Chapter Two.

The Post-Cart Travellers.

Drip, drip, drip, in one unbroken downpour falls the rain. Scuds of floating wrack are wreathing the tree-tops and boulders higher up the bush-grown slopes, and the grey, opaque, lowering sky renders the desolate waste yet more gloomy and forbidding. Floundering, splashing, stumbling, even the team of four serviceable nags appears to experience some difficulty in drawing its load, a two-wheeled Cape cart to wit, crammed pretty nearly to the full measure of its carrying capacity; for the whole well of the cart is filled up. Even the seats cannot be turned to their original purpose, for they too are loaded up with sacks; and upon this irregular pile are three human beings, who are under the necessity of holding on as best they may, insecurely perched upon a sort of dome of rough and uneven surface.

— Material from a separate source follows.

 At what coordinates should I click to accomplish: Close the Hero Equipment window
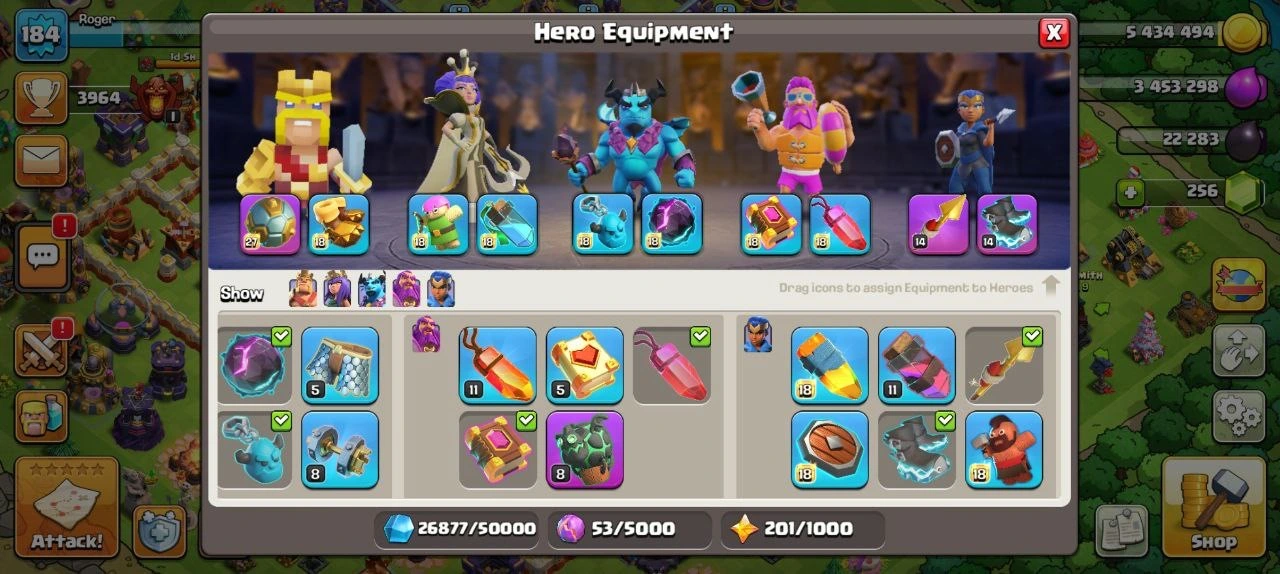1053,33
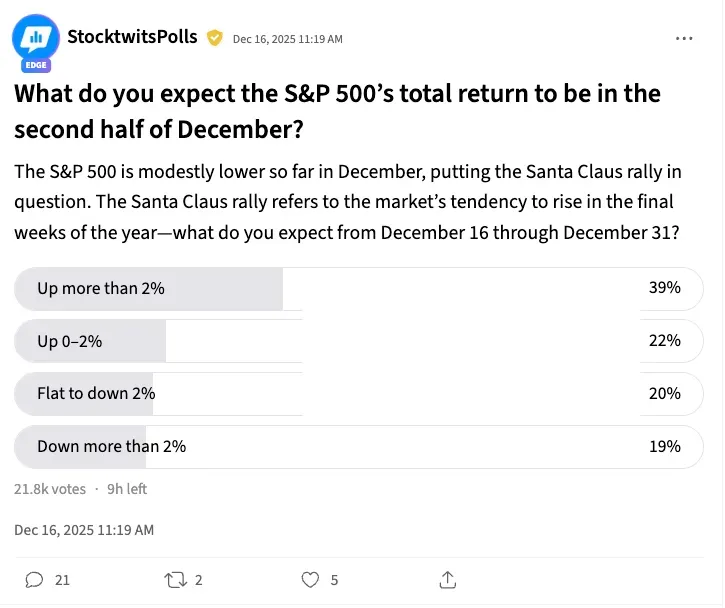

Some reims, or rawhide thongs, have been lashed across the top of this perch for them to hold on to, a concession to human weakness for which they are expected to feel jubilantly grateful; for they are only passengers, and—as those who have gone through the experience can certify, to their cost—the comfort, well-being, and safety of mere passengers are held by every self-respecting colonial post contractor in the profoundest contempt. For the vehicle is a post-cart, and the sacks upon which a limited number of Her Majesty’s lieges are graciously permitted to travel—if haply they can hold on—contain Her Majesty’s mails.

Some of the oft-detailed horrors of post-cart travelling seem to have fallen to the lot of the occupants of this one. Apart from the insecurity of their perch already mentioned, they are shelterless, and it has been raining hard and unintermittently for about seven hours. Swathed in theoretical waterproofs—for no waterproof displays a practical side when put to such a test—they grovel upon the lumpy and uneven surface of the sacks, jolted, shaken, bruised, the beat of the rain in their faces, varied from time to time by a copious splash of rich, red liquid mud—lately dust—thrown up from the road. All are wet, cramped and uncomfortable; sore and aching from the jolting and constrained position.

Of this luckless trio, one is a female. Another is a small wiry-looking, stolid-faced man, who might be a farmer or a transport rider, and is very likely both. The third is our newly formed acquaintance, Roden Musgrave.

We have referred to three occupants of this luxurious vehicle. It boasted a fourth. He, however, was not in like pitiable case. He was the proud occupier of a seat—a tolerably secure one. Likewise was he able to indulge in the use of his limbs, and occasional strong language—this, however, in subdued tone, in deference to the presence of the lady passenger—untrammelled by the dire necessity of clinging on for dear life. He was, in fact, the driver. To him the colonial-born passenger:

“How are our chances of getting through the drift to-night, Henry? The river must be rolling yards high.”

“Chances!” echoed the man—a stalwart fellow whose yellowish skin betrayed just a strain of native blood, notwithstanding his ruddy and slightly grizzled beard. “Chances? Ha-ha! No chance at all—no damn chance. There’s nothing to keep you from going over it though.”

“How are we going to poll that off?” struck in Roden.